WORK INSTRUCTIONS
Quote, word for word, the line containing "Click the AWS logo home icon" and all lines that follow it to the end of the records, with no pictures.

INPUT DATA
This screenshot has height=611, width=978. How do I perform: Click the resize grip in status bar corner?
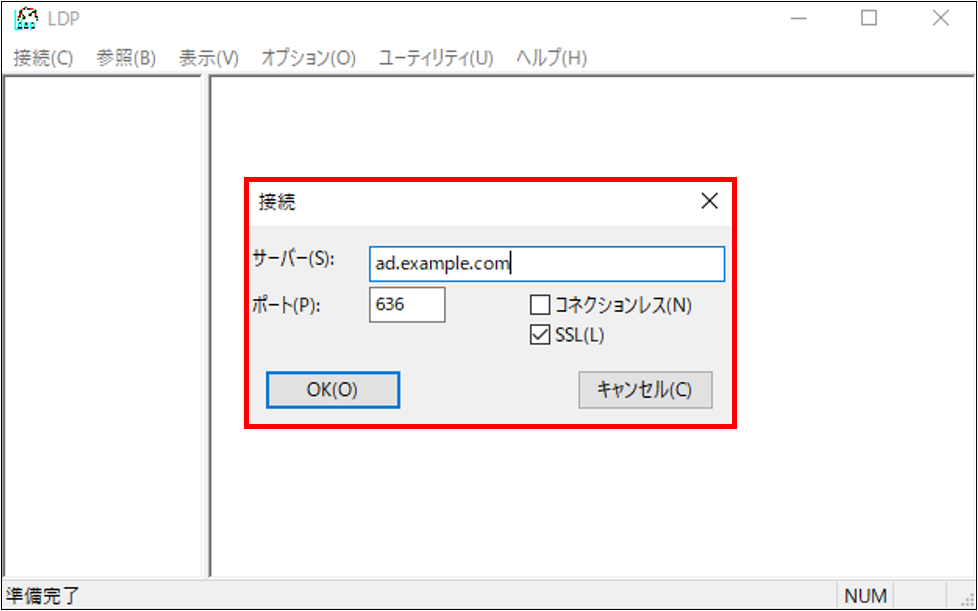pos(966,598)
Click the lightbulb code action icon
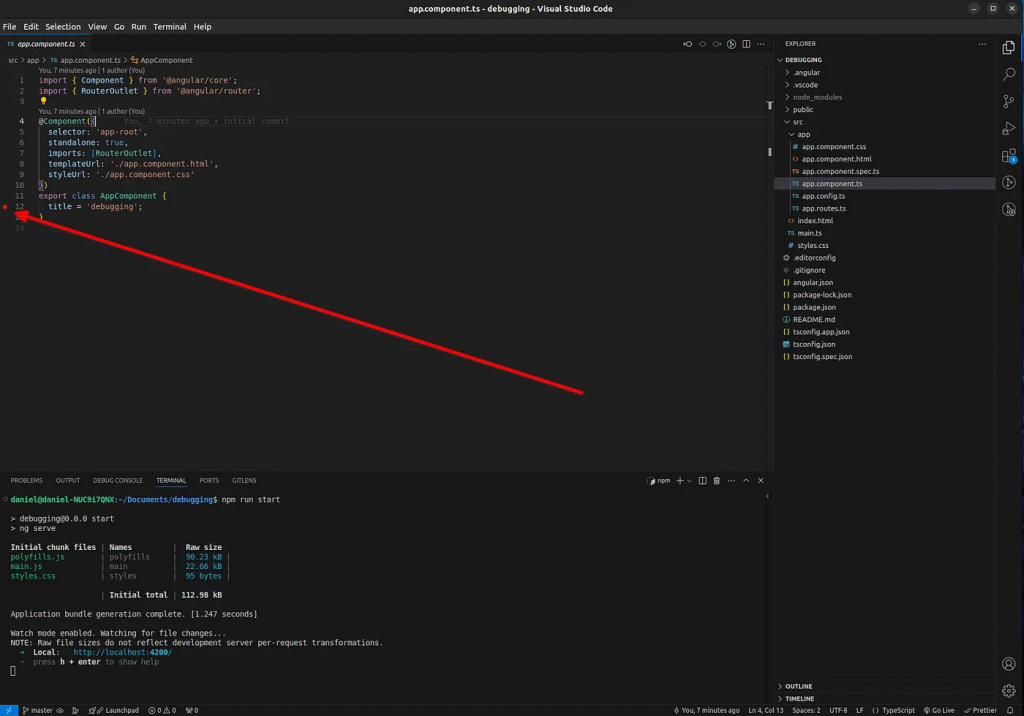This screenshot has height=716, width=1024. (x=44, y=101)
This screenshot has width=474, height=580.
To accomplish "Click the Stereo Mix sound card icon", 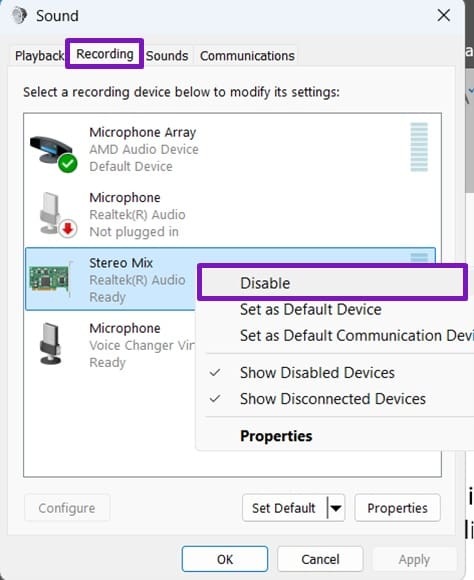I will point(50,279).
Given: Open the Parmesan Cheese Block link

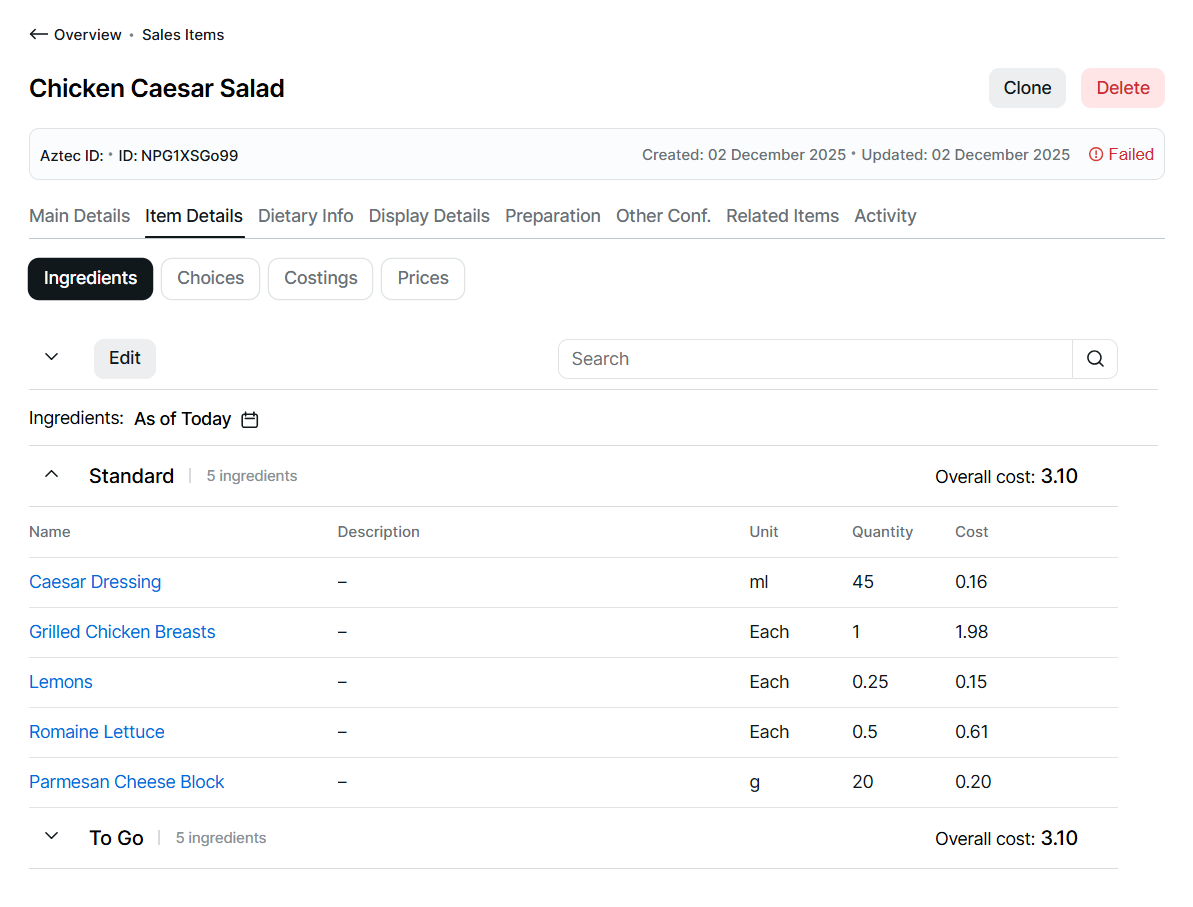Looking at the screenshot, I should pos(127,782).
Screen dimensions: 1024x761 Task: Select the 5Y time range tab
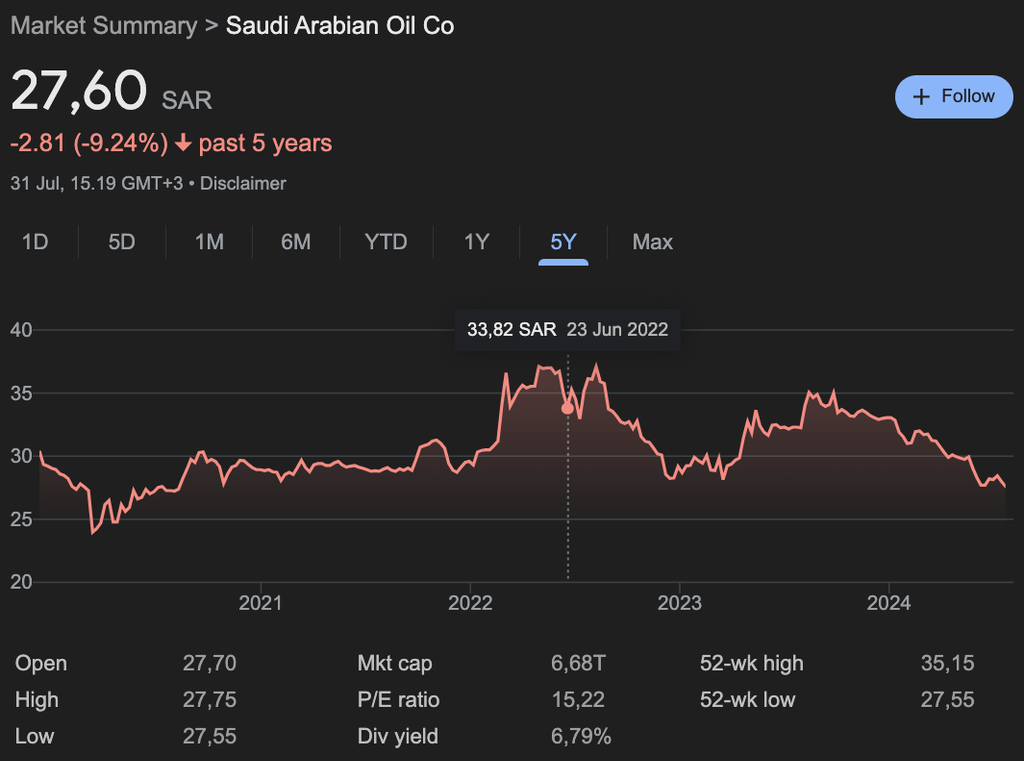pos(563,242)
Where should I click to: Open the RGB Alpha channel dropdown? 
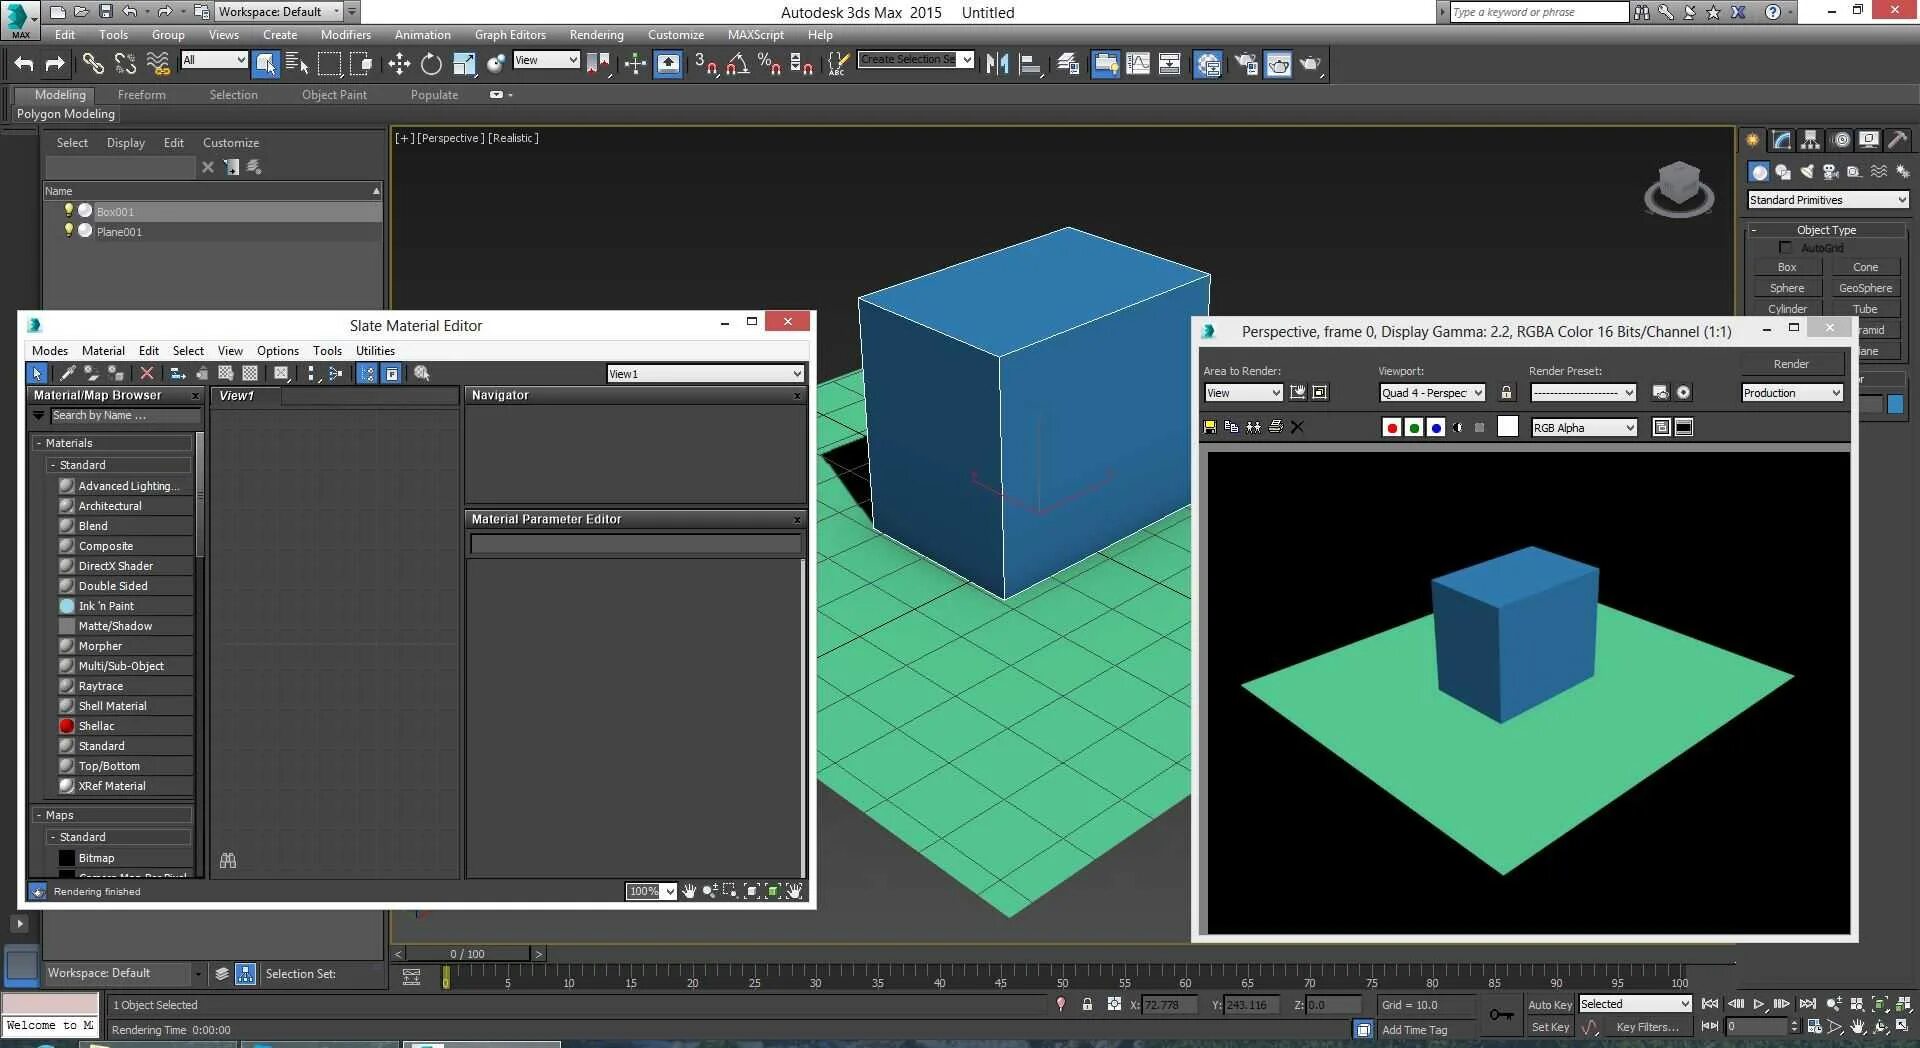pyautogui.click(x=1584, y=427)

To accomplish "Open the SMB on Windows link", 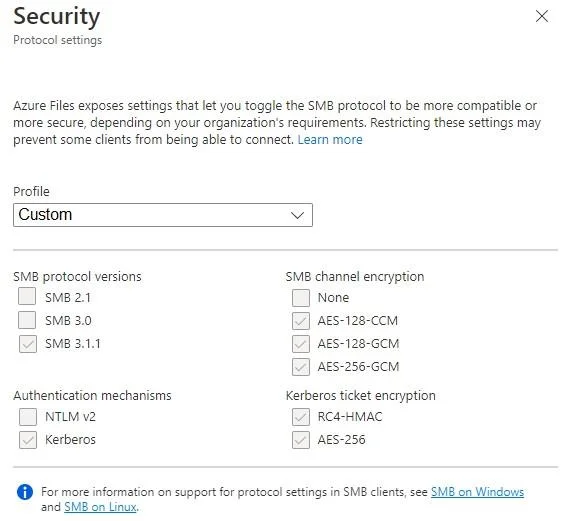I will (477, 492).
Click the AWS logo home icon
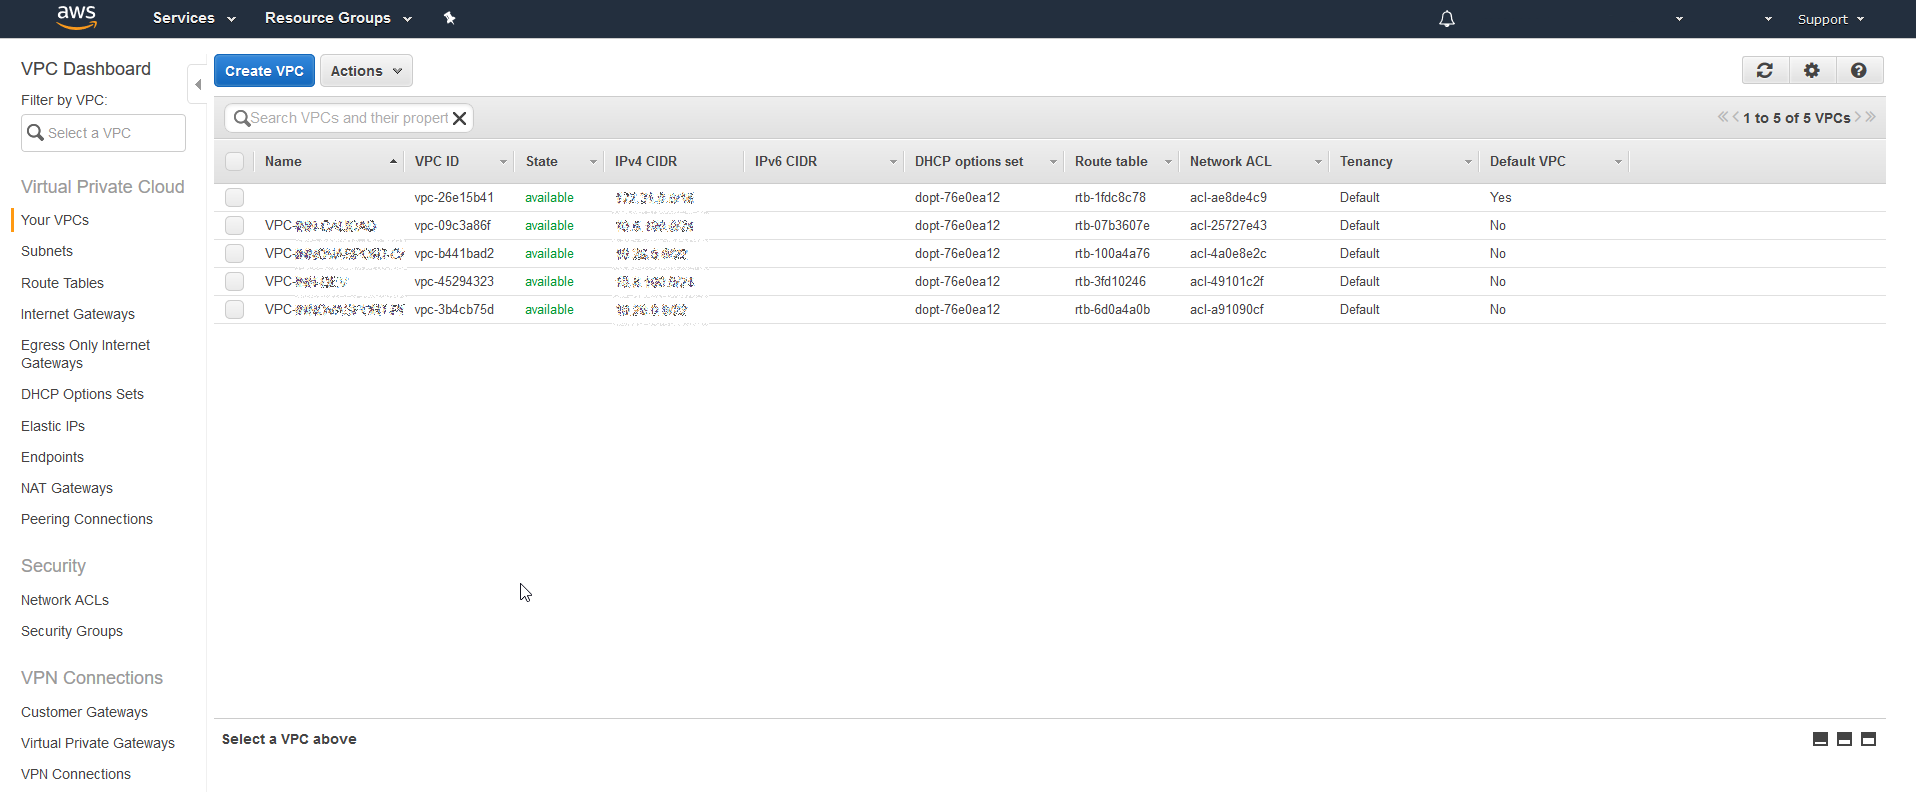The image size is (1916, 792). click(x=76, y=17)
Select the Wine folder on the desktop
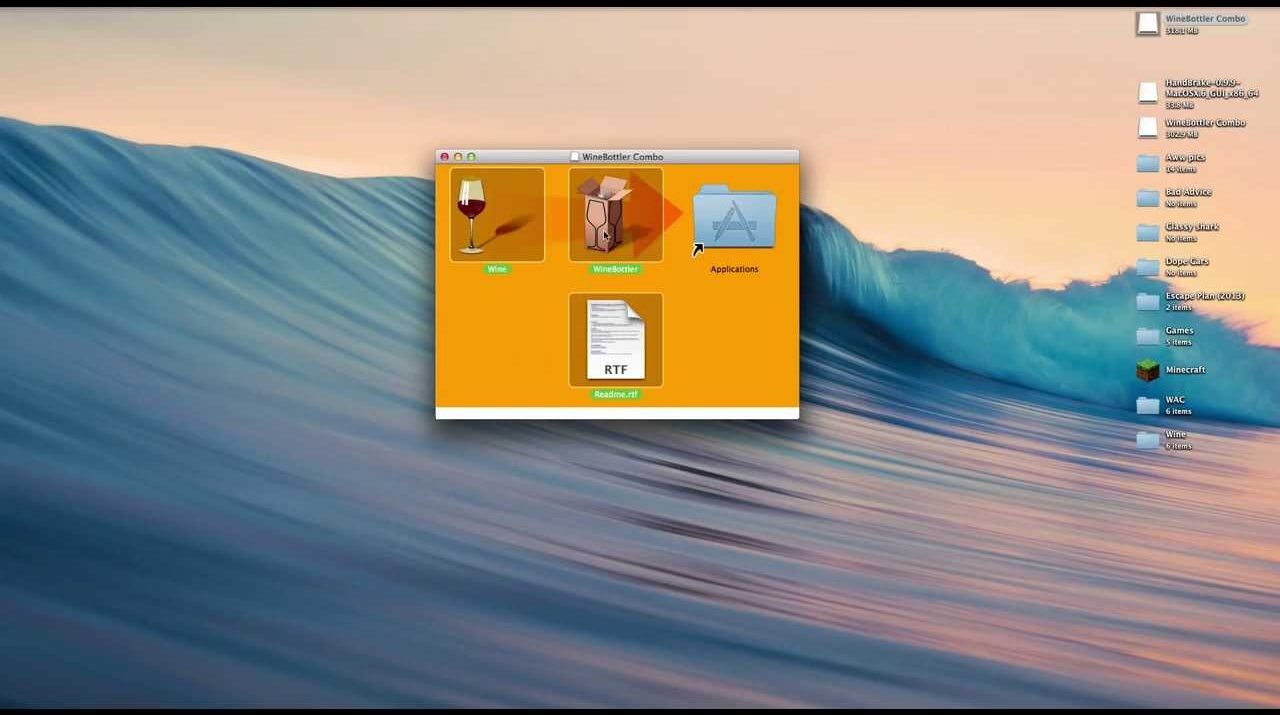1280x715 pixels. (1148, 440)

WRITTEN RESPONSE
Click the AWS logo home icon
The image size is (1916, 792). click(x=76, y=17)
Select the Wine folder on the desktop
1280x715 pixels. (1148, 440)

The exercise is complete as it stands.